Spectroscopic Studies of Adsorbed Myoglobin on Zinc Containing Hydroxyapatite

The knowledge on human tissue is very important to recognize desirable properties of biomaterials. Host cells, extracellular matrix, integrated vessels and interstitial fluids create a complex and dynamic system able to regenerate and respond to environmental stimuli. Myoglobin is a protein with most of α-helices on its secondary structure, and responsible for oxygen binding and release in muscles, by the heme group. This work investigates the Mb adsorption process onto zinc-hydroxyapatite (ZnHA) surface by spectroscopic studies. To do so, ZnHA (0.05 g) was incubated with 4mL of 2mg Mb/mL on phosphate buffer solution pH 6.0 for 24h at 37°C. The FTIR analyses of ZnHA powders before and after protein adsorption provided information concerning the protein content.

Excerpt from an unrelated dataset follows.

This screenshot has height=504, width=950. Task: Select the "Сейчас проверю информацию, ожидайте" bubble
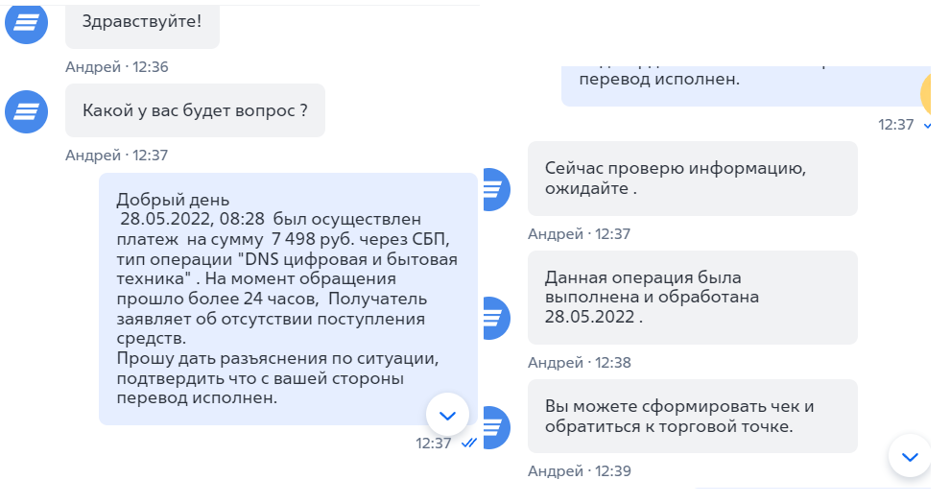pos(692,179)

UV-Vis spectrocopy in the reflectance mode suggested a mixture of MbO2 and Met Mb on lyophilized solid Mb, and the prevalence of MetMb form when Mb was adsorbed on ZnHA sample. The decrease of UV-Vis secondary bands suggests interactions through the Mb heme group and the ZnHA surfaces. Circular Dichroism (CD) spectroscopy indicated the maintenance of the Mb α-helices secondary structure after the adsorption process on ZnHA powders.